The suspension will be in place until June.
“It’s not shocking that a major life insurer like Prudential is suspending its 30-year term life coverage until June,” Les Masterson, managing editor at Insure.com, told FOX Business. “There is so much in flux right now. Insurance companies don’t like volatility. Their business is all about preventing risk.”
Life insurance is typically used to cover people who depend on you financially – it pays a tax-free death benefit to designated beneficiaries. It is often taken out by people with life-changing events, like starting a family or buying a house. When you are younger the rates tend to be lower.
So what does Prudential’s decision mean for you? It’s one fewer life insurance coverage option individuals have to choose from, Masterson said.
Prudential is the second-largest life insurer in the U.S. based on net premiums written and the third-largest seller of individual life insurance based on new and recurring premiums. Its individual life insurance business focuses on middle-income to upper-income households. It has about $4 trillion worth of gross life insurance in force across the globe.

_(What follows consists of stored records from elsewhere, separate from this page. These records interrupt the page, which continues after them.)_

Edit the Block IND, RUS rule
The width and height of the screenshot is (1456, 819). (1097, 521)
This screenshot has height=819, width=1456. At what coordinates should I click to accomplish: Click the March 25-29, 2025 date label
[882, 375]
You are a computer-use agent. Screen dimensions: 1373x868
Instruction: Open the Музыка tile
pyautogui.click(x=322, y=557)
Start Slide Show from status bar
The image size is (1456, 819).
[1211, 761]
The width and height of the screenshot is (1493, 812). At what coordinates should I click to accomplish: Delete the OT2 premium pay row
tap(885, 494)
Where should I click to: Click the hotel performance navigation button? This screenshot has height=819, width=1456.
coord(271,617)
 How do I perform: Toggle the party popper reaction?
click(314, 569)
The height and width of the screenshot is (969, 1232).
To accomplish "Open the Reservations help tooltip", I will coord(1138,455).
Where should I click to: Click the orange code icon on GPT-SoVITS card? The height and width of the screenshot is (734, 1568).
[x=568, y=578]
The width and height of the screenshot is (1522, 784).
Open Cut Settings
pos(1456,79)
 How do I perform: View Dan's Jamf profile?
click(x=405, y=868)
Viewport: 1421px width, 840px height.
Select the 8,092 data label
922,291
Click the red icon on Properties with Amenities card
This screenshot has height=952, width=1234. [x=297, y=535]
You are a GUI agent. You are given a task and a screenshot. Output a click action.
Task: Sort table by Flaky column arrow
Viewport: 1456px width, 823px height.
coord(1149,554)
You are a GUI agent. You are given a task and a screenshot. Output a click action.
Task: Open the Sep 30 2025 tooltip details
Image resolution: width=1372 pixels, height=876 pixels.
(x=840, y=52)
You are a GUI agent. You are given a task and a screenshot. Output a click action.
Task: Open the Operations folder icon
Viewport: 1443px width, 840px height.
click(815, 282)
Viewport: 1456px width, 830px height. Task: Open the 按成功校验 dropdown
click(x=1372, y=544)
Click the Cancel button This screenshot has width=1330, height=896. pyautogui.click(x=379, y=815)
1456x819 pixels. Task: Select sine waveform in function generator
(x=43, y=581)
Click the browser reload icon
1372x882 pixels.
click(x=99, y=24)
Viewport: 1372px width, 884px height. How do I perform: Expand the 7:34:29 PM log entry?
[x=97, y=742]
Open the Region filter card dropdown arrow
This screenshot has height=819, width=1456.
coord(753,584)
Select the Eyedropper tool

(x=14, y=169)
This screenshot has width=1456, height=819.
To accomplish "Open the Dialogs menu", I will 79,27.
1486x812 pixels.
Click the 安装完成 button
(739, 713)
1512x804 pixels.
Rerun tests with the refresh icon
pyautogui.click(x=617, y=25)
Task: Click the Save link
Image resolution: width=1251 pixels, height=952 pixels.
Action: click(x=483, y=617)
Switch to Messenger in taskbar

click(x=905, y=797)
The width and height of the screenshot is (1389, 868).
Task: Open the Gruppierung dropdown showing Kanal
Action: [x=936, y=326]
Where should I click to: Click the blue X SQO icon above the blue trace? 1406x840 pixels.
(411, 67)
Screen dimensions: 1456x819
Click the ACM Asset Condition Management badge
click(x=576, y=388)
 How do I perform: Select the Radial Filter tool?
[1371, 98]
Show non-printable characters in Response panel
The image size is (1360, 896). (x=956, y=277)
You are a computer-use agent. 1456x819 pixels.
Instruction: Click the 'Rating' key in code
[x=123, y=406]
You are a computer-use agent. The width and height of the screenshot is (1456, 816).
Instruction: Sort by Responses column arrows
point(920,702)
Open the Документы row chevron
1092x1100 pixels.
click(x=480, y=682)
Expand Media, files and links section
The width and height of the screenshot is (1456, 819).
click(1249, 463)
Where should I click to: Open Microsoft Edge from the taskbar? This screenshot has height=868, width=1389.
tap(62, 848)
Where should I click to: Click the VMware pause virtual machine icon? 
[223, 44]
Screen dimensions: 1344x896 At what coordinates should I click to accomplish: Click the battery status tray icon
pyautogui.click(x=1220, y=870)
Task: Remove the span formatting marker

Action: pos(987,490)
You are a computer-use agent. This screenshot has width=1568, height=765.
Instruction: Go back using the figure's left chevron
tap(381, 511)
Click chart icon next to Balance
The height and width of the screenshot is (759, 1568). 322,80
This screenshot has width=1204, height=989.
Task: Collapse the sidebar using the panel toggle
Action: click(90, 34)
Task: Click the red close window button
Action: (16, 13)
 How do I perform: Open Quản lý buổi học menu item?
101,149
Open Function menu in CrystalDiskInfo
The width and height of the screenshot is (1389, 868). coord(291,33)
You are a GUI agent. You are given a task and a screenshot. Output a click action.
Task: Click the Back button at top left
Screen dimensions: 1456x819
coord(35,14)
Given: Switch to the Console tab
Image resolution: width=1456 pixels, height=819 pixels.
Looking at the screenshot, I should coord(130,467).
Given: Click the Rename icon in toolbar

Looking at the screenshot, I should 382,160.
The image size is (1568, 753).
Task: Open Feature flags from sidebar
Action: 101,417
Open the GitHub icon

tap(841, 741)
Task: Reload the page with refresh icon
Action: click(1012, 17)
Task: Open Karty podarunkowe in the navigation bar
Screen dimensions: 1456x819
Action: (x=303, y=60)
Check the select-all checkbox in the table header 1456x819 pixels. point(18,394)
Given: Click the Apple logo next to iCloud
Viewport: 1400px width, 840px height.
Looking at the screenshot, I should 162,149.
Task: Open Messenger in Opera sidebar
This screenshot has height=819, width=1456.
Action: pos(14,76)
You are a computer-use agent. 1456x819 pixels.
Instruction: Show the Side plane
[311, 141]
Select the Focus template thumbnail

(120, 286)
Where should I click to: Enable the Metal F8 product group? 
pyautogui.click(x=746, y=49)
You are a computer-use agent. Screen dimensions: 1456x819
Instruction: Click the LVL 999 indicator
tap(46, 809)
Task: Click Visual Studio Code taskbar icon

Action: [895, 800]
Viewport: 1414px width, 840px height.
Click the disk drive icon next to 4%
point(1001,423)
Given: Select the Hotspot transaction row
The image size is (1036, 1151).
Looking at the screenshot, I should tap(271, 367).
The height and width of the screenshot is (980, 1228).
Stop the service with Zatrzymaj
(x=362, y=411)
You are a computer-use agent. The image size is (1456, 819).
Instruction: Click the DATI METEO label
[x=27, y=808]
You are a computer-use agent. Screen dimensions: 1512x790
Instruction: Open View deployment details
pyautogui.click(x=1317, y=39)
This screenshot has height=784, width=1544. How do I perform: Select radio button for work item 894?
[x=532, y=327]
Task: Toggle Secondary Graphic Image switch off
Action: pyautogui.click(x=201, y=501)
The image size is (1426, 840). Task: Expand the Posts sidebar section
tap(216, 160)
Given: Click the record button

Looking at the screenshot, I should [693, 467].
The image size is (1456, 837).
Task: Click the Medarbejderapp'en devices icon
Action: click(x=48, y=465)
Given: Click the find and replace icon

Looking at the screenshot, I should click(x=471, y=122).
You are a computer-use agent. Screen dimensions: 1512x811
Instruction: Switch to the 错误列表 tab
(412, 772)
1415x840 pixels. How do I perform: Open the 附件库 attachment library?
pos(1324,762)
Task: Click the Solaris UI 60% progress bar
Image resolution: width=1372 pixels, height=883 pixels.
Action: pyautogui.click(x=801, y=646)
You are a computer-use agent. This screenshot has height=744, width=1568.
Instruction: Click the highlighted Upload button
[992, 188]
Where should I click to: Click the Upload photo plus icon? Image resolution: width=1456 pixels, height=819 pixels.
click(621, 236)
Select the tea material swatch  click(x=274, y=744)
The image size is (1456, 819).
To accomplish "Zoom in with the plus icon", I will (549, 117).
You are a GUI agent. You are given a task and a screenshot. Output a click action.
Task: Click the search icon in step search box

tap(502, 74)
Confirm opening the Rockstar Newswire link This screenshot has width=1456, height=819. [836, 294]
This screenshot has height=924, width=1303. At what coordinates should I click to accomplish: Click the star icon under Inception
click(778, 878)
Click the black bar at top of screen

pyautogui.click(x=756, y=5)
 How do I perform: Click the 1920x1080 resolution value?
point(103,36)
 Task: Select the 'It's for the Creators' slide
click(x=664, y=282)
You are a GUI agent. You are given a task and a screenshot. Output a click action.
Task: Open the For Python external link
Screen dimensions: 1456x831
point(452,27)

However, options could be further limited over the near term if more insurers follow Prudential’s lead. Masterson said it is entirely fathomable other insurance companies could take steps of their own to limit risk.
Many people may be evaluating insurance options in light of the ongoing coronavirus pandemic. When it comes to whether your insurance will pay out for deaths from coronavirus, experts at NerdWallet said most people are covered under traditional and term life insurance policies.